• THE INPUT:
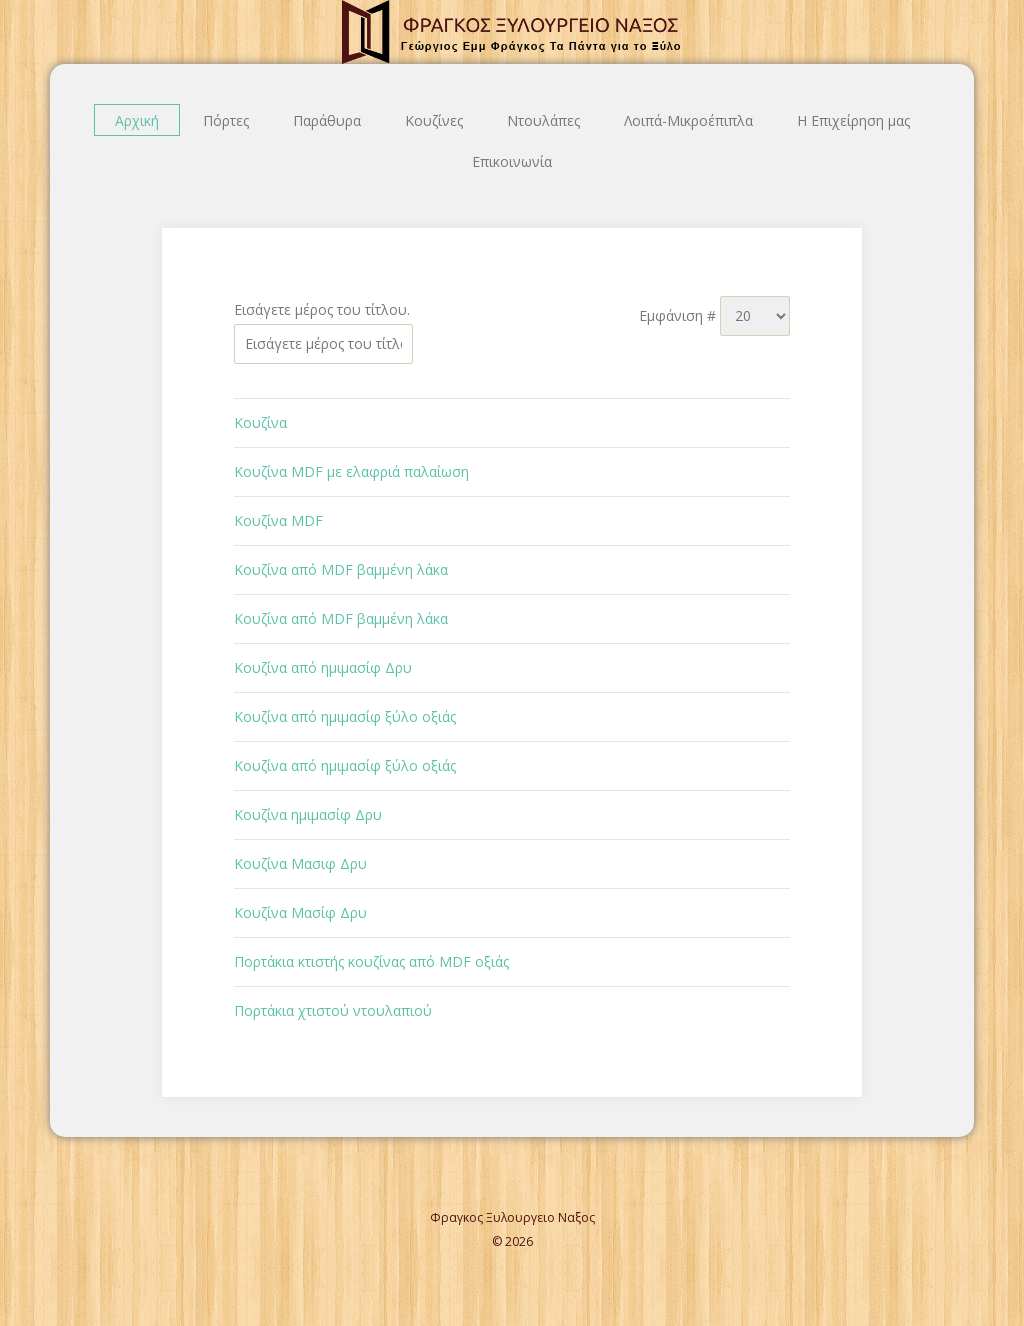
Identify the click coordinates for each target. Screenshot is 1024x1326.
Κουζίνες (434, 120)
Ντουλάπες (543, 120)
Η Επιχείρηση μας (853, 120)
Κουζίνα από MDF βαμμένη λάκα (341, 569)
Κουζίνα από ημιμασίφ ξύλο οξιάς (345, 716)
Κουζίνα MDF (278, 520)
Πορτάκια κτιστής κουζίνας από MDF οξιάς (371, 961)
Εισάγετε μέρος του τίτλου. (324, 309)
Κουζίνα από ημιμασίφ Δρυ (323, 667)
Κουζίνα (260, 422)
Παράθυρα (327, 120)
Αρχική (137, 120)
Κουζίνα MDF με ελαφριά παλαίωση (351, 471)
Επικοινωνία (512, 161)
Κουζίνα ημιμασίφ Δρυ (308, 814)
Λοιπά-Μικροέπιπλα (688, 120)
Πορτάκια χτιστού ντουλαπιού (333, 1010)
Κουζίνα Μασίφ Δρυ (300, 912)
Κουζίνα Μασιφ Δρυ (300, 863)
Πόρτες (226, 120)
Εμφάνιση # (679, 315)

• STATED GOAL:
Put every line of the data above into a Markdown table with two columns, Row and Line, numbering the rows in order and skipping blank lines. Leave the picture out of the answer.

• EXPECTED ANSWER:
| Row | Line |
|---|---|
| 1 | Identify the click coordinates for each target. Screenshot is 1024x1326. |
| 2 | Κουζίνες (434, 120) |
| 3 | Ντουλάπες (543, 120) |
| 4 | Η Επιχείρηση μας (853, 120) |
| 5 | Κουζίνα από MDF βαμμένη λάκα (341, 569) |
| 6 | Κουζίνα από ημιμασίφ ξύλο οξιάς (345, 716) |
| 7 | Κουζίνα MDF (278, 520) |
| 8 | Πορτάκια κτιστής κουζίνας από MDF οξιάς (371, 961) |
| 9 | Εισάγετε μέρος του τίτλου. (324, 309) |
| 10 | Κουζίνα από ημιμασίφ Δρυ (323, 667) |
| 11 | Κουζίνα (260, 422) |
| 12 | Παράθυρα (327, 120) |
| 13 | Αρχική (137, 120) |
| 14 | Κουζίνα MDF με ελαφριά παλαίωση (351, 471) |
| 15 | Επικοινωνία (512, 161) |
| 16 | Κουζίνα ημιμασίφ Δρυ (308, 814) |
| 17 | Λοιπά-Μικροέπιπλα (688, 120) |
| 18 | Πορτάκια χτιστού ντουλαπιού (333, 1010) |
| 19 | Κουζίνα Μασίφ Δρυ (300, 912) |
| 20 | Κουζίνα Μασιφ Δρυ (300, 863) |
| 21 | Πόρτες (226, 120) |
| 22 | Εμφάνιση # (679, 315) |